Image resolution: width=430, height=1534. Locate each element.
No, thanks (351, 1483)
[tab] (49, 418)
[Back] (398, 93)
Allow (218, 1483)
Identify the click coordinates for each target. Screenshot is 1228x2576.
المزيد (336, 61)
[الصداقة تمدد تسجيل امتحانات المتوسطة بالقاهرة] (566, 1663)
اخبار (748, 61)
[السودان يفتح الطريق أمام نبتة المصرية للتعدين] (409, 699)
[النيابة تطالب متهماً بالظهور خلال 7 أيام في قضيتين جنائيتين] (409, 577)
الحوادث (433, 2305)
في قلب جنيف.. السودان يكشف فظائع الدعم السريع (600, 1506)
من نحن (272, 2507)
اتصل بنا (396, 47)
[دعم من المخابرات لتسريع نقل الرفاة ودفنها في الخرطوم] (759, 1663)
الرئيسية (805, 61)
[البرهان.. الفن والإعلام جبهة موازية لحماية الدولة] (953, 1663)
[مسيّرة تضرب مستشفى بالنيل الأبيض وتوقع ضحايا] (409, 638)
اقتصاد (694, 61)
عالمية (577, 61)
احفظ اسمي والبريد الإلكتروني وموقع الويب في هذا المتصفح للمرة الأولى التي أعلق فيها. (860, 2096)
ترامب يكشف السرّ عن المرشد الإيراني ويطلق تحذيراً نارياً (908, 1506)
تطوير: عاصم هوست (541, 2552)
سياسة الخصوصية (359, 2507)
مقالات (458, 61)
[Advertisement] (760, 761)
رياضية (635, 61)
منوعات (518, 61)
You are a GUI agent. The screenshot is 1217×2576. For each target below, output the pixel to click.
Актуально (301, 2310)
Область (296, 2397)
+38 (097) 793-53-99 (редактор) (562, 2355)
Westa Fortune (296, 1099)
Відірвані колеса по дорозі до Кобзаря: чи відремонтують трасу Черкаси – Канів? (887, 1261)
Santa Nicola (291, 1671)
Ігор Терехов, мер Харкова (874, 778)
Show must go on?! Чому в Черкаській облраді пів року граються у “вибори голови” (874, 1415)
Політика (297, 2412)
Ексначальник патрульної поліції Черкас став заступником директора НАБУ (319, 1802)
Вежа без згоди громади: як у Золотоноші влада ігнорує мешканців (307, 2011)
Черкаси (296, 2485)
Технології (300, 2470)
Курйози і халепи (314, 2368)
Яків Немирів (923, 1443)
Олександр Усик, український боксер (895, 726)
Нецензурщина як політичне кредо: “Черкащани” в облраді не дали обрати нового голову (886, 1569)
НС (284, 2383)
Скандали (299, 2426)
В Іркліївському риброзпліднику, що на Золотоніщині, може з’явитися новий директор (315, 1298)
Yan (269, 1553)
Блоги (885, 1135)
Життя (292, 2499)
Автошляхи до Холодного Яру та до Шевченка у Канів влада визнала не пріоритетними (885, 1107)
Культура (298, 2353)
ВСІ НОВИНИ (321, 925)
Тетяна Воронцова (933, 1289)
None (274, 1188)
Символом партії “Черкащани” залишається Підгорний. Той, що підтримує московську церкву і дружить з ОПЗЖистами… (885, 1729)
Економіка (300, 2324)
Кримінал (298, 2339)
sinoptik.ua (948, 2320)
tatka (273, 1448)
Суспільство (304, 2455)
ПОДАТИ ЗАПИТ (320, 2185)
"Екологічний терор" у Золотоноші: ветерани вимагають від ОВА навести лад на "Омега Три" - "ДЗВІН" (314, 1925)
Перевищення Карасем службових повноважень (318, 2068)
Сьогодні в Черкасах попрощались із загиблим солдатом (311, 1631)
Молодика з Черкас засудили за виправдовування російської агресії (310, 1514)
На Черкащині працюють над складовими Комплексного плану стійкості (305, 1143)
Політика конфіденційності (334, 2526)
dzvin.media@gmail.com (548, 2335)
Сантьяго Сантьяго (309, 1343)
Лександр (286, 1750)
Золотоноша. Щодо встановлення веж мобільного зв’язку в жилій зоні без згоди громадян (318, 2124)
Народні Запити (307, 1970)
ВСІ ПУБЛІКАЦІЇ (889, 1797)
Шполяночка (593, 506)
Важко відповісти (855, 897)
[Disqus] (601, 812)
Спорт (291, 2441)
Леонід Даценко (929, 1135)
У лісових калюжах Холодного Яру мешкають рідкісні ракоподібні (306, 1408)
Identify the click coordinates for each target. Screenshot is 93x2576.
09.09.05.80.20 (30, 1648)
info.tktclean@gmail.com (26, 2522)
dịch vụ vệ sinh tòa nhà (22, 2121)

▬▬▬▬▬▬

Copy out every one of the records above, line for line, with no changes.

- **Result of the exercise**
Image resolution: width=430, height=1534. Locate each element.
No, thanks (351, 1483)
[tab] (49, 418)
[Back] (398, 93)
Allow (218, 1483)
Identify the click coordinates for each target. Screenshot is 1228x2576.
المزيد (336, 61)
[الصداقة تمدد تسجيل امتحانات المتوسطة بالقاهرة] (566, 1663)
اخبار (748, 61)
[السودان يفتح الطريق أمام نبتة المصرية للتعدين] (409, 699)
[النيابة تطالب متهماً بالظهور خلال 7 أيام في قضيتين جنائيتين] (409, 577)
الحوادث (433, 2305)
في قلب جنيف.. السودان يكشف فظائع الدعم السريع (600, 1506)
من نحن (272, 2507)
اتصل بنا (396, 47)
[دعم من المخابرات لتسريع نقل الرفاة ودفنها في الخرطوم] (759, 1663)
الرئيسية (805, 61)
[البرهان.. الفن والإعلام جبهة موازية لحماية الدولة] (953, 1663)
[مسيّرة تضرب مستشفى بالنيل الأبيض وتوقع ضحايا] (409, 638)
اقتصاد (694, 61)
عالمية (577, 61)
احفظ اسمي والبريد الإلكتروني وموقع الويب في هذا المتصفح للمرة الأولى التي أعلق فيها. (860, 2096)
ترامب يكشف السرّ عن المرشد الإيراني ويطلق تحذيراً نارياً (908, 1506)
تطوير: عاصم هوست (541, 2552)
سياسة الخصوصية (359, 2507)
مقالات (458, 61)
[Advertisement] (760, 761)
رياضية (635, 61)
منوعات (518, 61)
You are a GUI agent. The screenshot is 1217×2576. For each target below, output the pixel to click.
Актуально (301, 2310)
Область (296, 2397)
+38 (097) 793-53-99 (редактор) (562, 2355)
Westa Fortune (296, 1099)
Відірвані колеса по дорозі до Кобзаря: чи відремонтують трасу Черкаси – Канів? (887, 1261)
Santa Nicola (291, 1671)
Ігор Терехов, мер Харкова (874, 778)
Show must go on?! Чому в Черкаській облраді пів року граються у “вибори голови” (874, 1415)
Політика (297, 2412)
Ексначальник патрульної поліції Черкас став заступником директора НАБУ (319, 1802)
Вежа без згоди громади: як у Золотоноші влада ігнорує мешканців (307, 2011)
Черкаси (296, 2485)
Технології (300, 2470)
Курйози і халепи (314, 2368)
Яків Немирів (923, 1443)
Олександр Усик, український боксер (895, 726)
Нецензурщина як політичне кредо: “Черкащани” в облраді не дали обрати нового голову (886, 1569)
НС (284, 2383)
Скандали (299, 2426)
В Іркліївському риброзпліднику, що на Золотоніщині, може з’явитися новий директор (315, 1298)
Yan (269, 1553)
Блоги (885, 1135)
Життя (292, 2499)
Автошляхи до Холодного Яру та до Шевченка у Канів влада визнала не пріоритетними (885, 1107)
Культура (298, 2353)
ВСІ НОВИНИ (321, 925)
Тетяна Воронцова (933, 1289)
None (274, 1188)
Символом партії “Черкащани” залишається Підгорний. Той, що підтримує московську церкву і дружить з ОПЗЖистами… (885, 1729)
Економіка (300, 2324)
Кримінал (298, 2339)
sinoptik.ua (948, 2320)
tatka (273, 1448)
Суспільство (304, 2455)
ПОДАТИ ЗАПИТ (320, 2185)
"Екологічний терор" у Золотоноші: ветерани вимагають від ОВА навести лад на "Омега Три" - "ДЗВІН" (314, 1925)
Перевищення Карасем службових повноважень (318, 2068)
Сьогодні в Черкасах попрощались із загиблим солдатом (311, 1631)
Молодика з Черкас засудили за виправдовування російської агресії (310, 1514)
На Черкащині працюють над складовими Комплексного плану стійкості (305, 1143)
Політика конфіденційності (334, 2526)
dzvin.media@gmail.com (548, 2335)
Сантьяго Сантьяго (309, 1343)
Лександр (286, 1750)
Золотоноша. Щодо встановлення веж мобільного зв’язку в жилій зоні без згоди громадян (318, 2124)
Народні Запити (307, 1970)
ВСІ ПУБЛІКАЦІЇ (889, 1797)
Шполяночка (593, 506)
Важко відповісти (855, 897)
[Disqus] (601, 812)
Спорт (291, 2441)
Леонід Даценко (929, 1135)
У лісових калюжах Холодного Яру мешкають рідкісні ракоподібні (306, 1408)
Identify the click coordinates for each target. Screenshot is 93x2576.
09.09.05.80.20 (30, 1648)
info.tktclean@gmail.com (26, 2522)
dịch vụ vệ sinh tòa nhà (22, 2121)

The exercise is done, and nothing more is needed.